→ **TASK STATEMENT**: Return only the lines running from the one that contains "Task: Click the 打开 (Open) toolbar button" through the end of the entries, exactly, both ends included. Omit pictures.

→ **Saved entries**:
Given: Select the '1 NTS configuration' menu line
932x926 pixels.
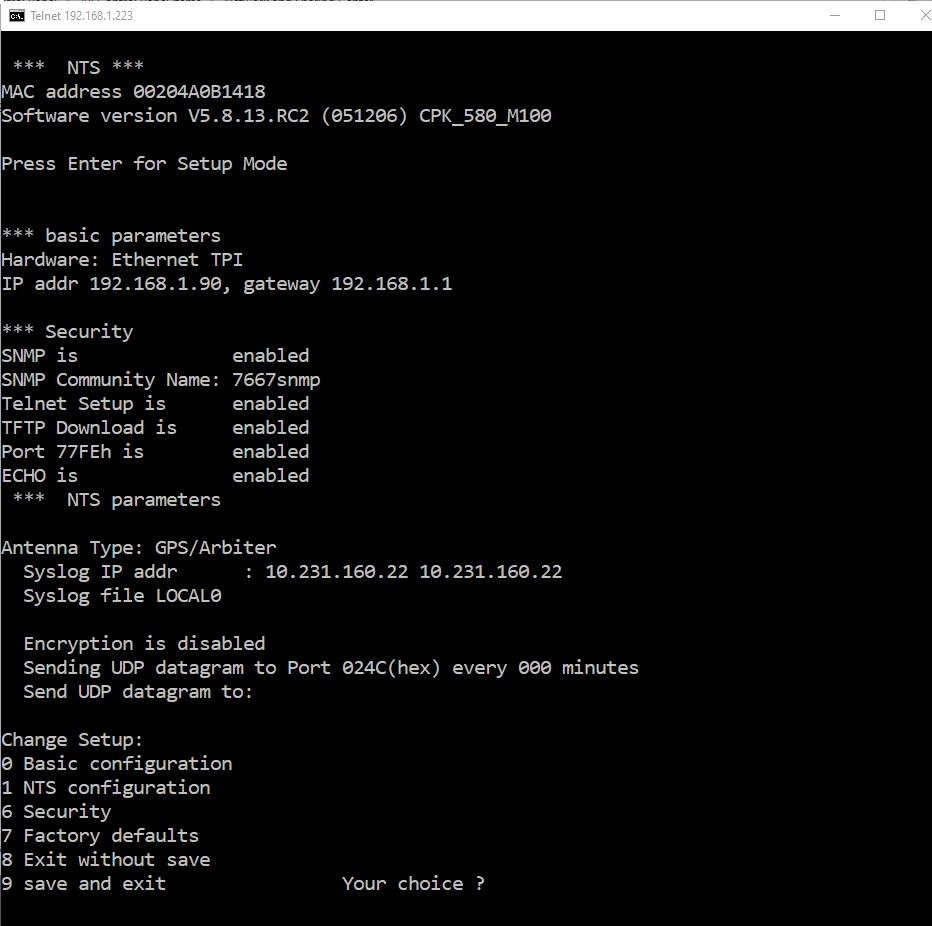Looking at the screenshot, I should tap(106, 788).
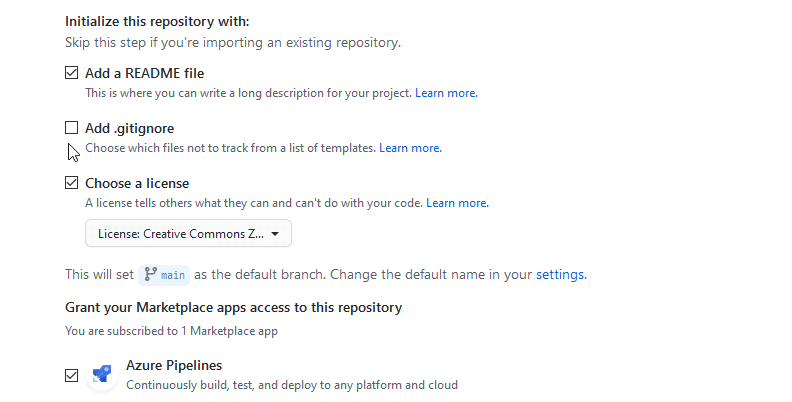Viewport: 792px width, 402px height.
Task: Toggle the Azure Pipelines access checkbox
Action: pos(71,375)
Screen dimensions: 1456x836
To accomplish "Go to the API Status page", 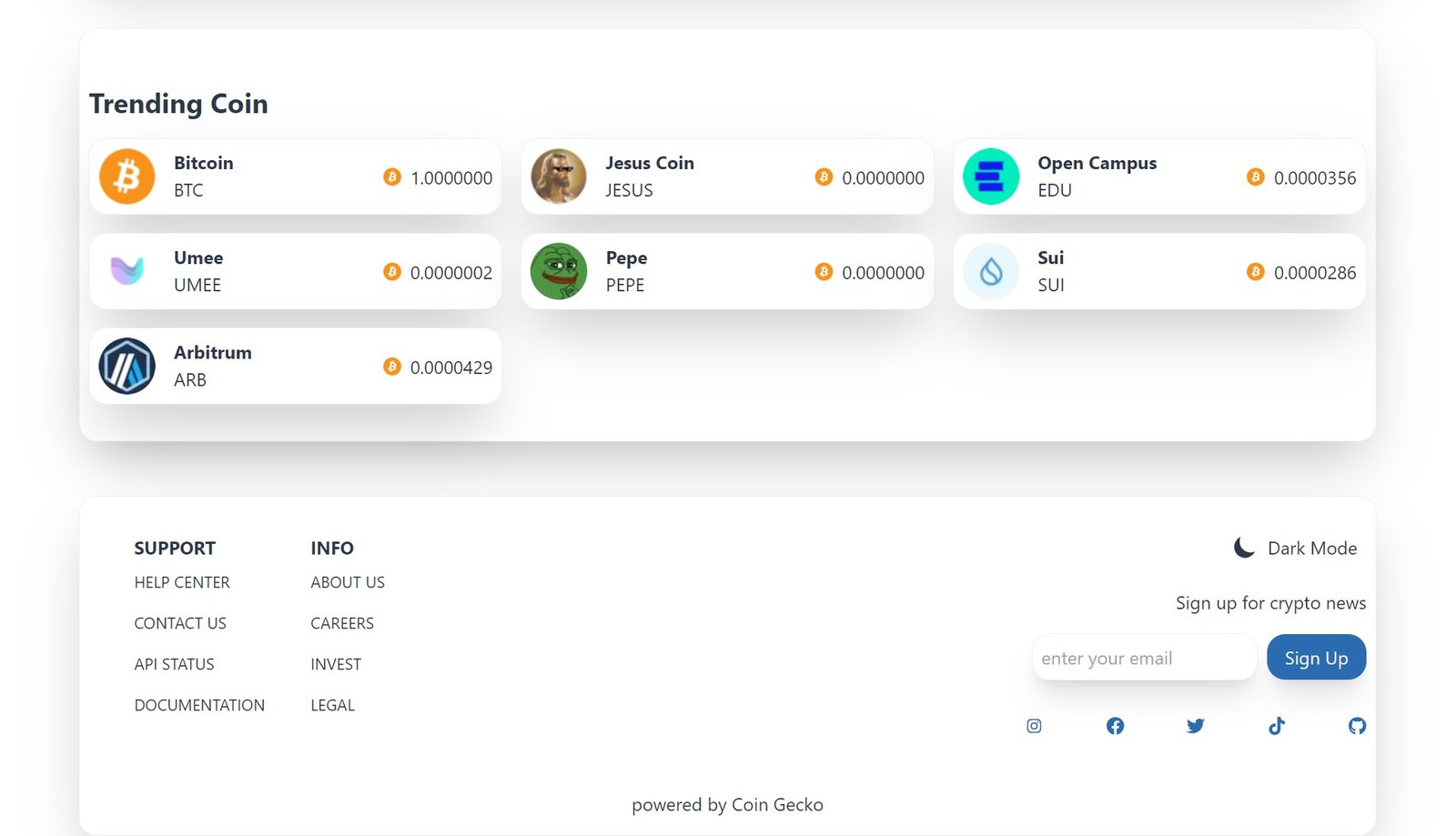I will click(x=174, y=664).
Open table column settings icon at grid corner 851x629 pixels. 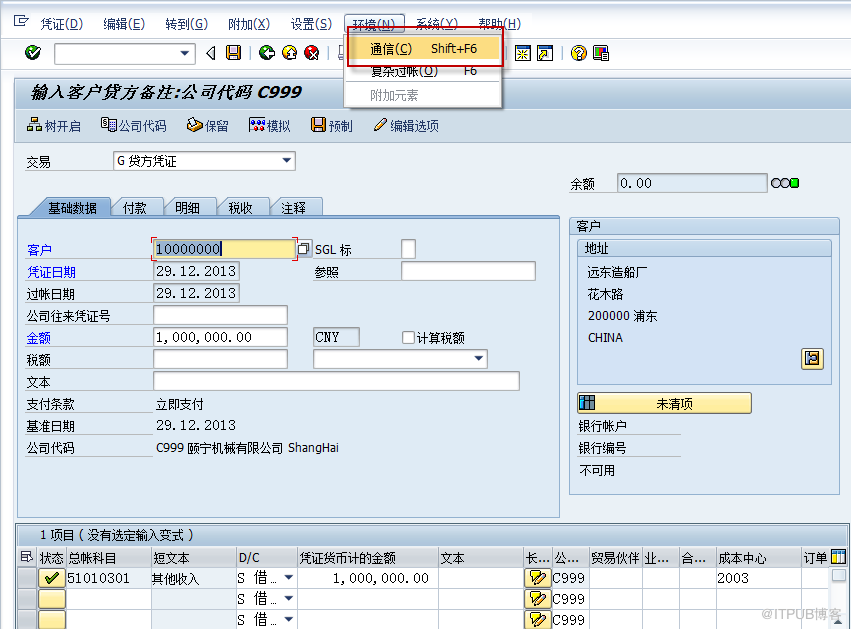pos(838,557)
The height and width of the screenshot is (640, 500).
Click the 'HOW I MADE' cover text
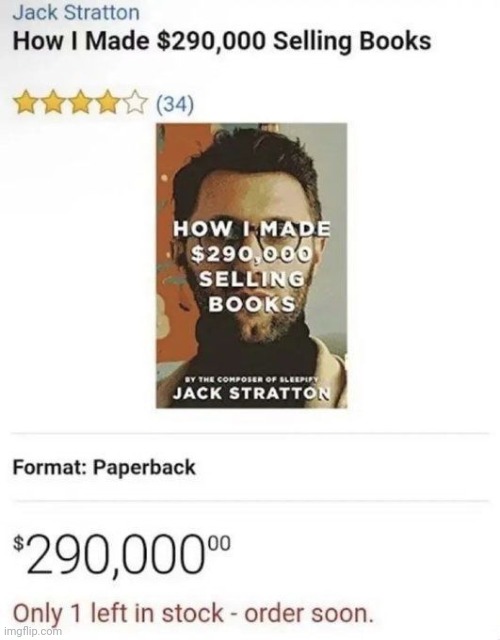251,229

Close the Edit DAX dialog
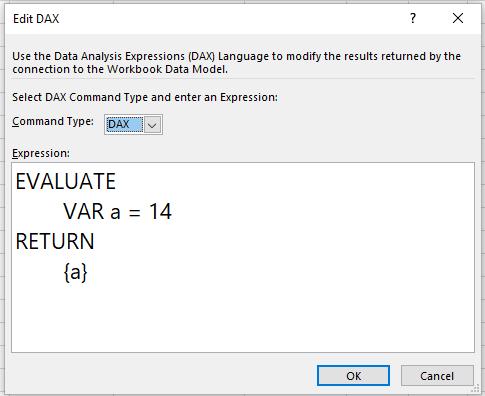pos(458,18)
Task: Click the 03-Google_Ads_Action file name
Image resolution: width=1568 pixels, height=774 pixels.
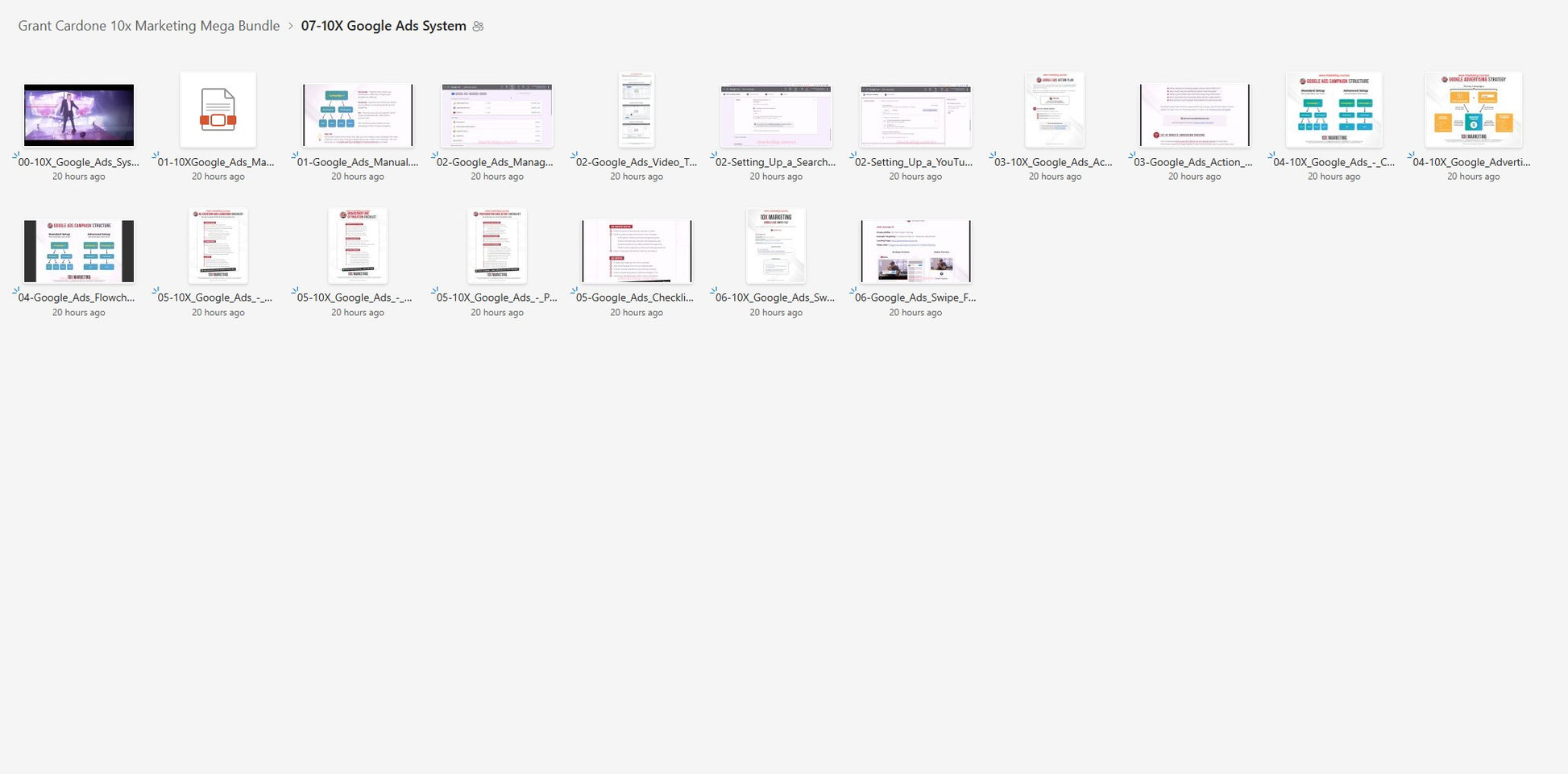Action: [x=1193, y=162]
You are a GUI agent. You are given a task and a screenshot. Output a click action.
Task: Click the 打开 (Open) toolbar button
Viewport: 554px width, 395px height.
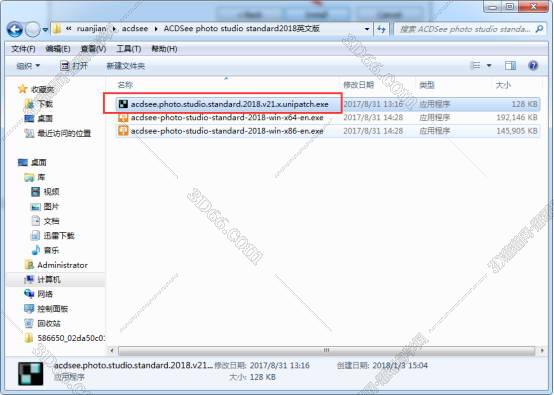(x=74, y=66)
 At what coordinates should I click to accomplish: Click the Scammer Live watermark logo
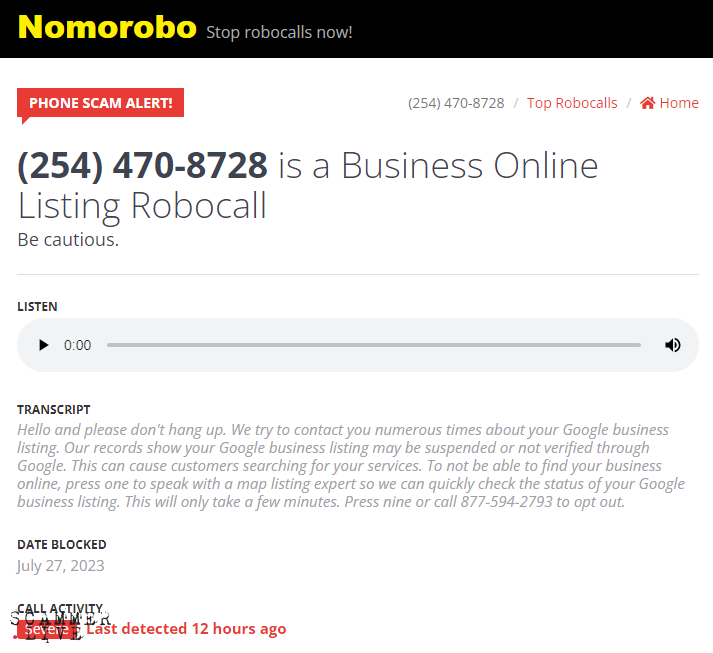click(60, 625)
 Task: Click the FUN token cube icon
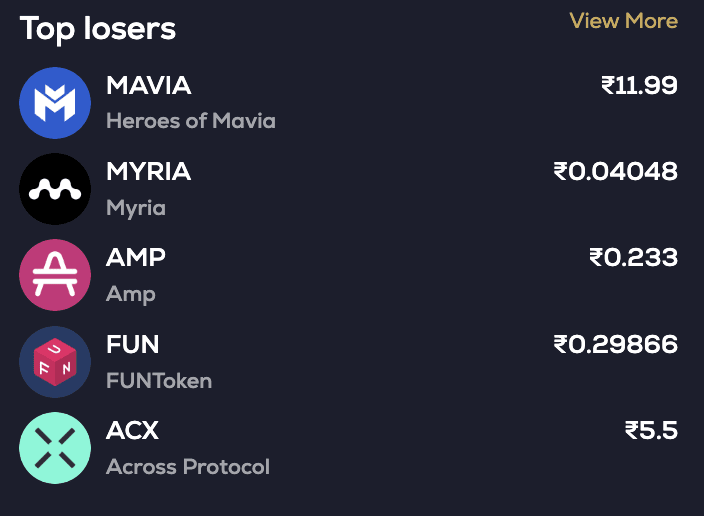[55, 361]
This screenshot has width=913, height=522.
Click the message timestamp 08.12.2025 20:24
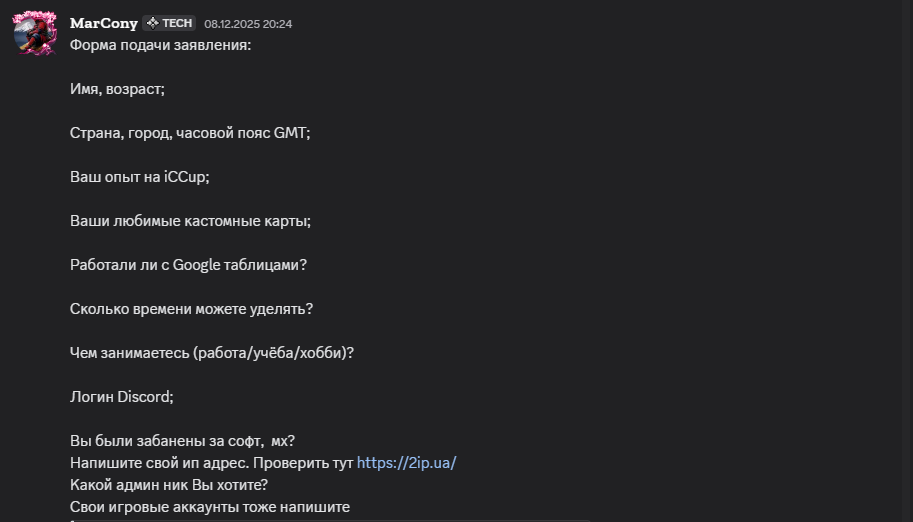248,24
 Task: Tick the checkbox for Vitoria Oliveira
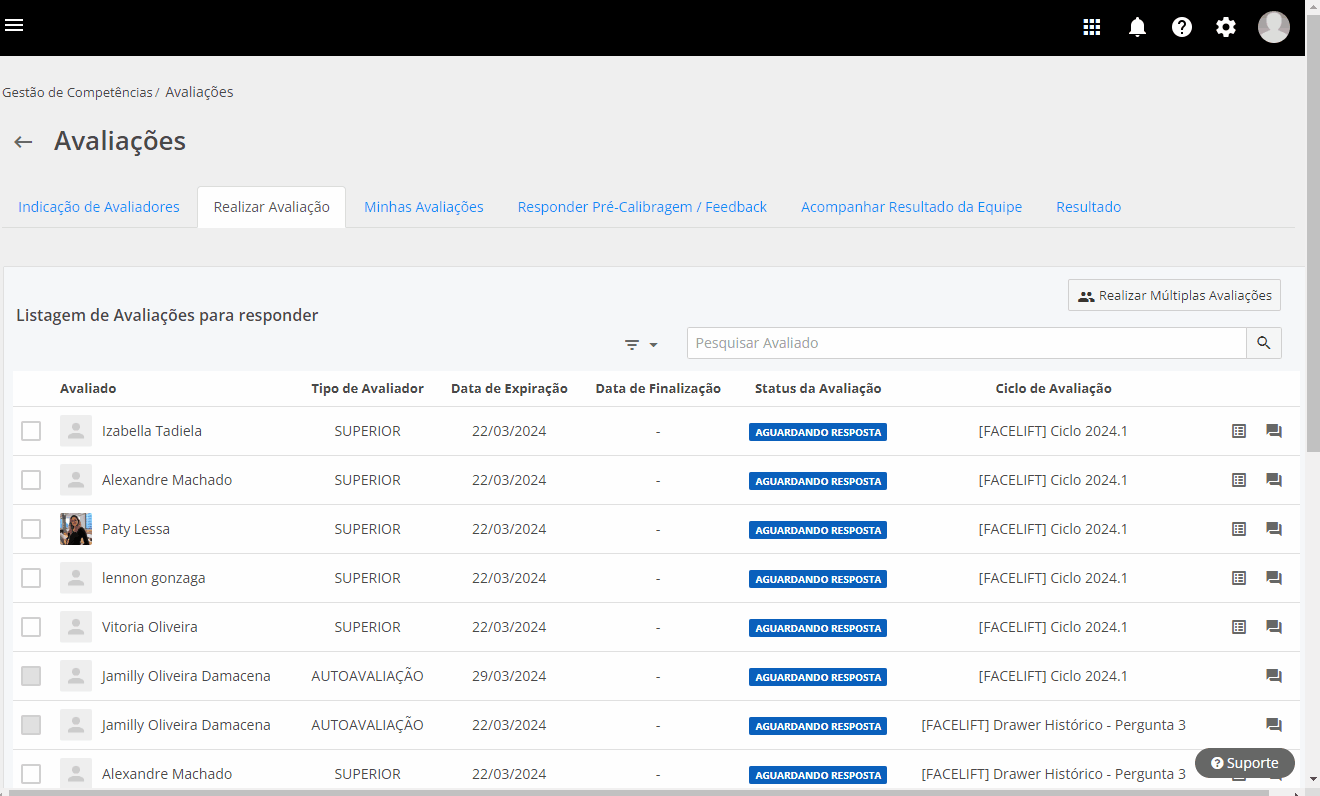pos(31,627)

→ **TASK OUTPUT**:
Task: Click the 打开 (Open) toolbar button
Viewport: 554px width, 395px height.
(x=74, y=66)
 At what coordinates should I click to accomplish: Click the Scammer Live watermark logo
click(60, 625)
 Task: Click the FUN token cube icon
[55, 361]
This screenshot has width=913, height=522.
Click the message timestamp 08.12.2025 20:24
248,24
 Task: Tick the checkbox for Vitoria Oliveira
pos(31,627)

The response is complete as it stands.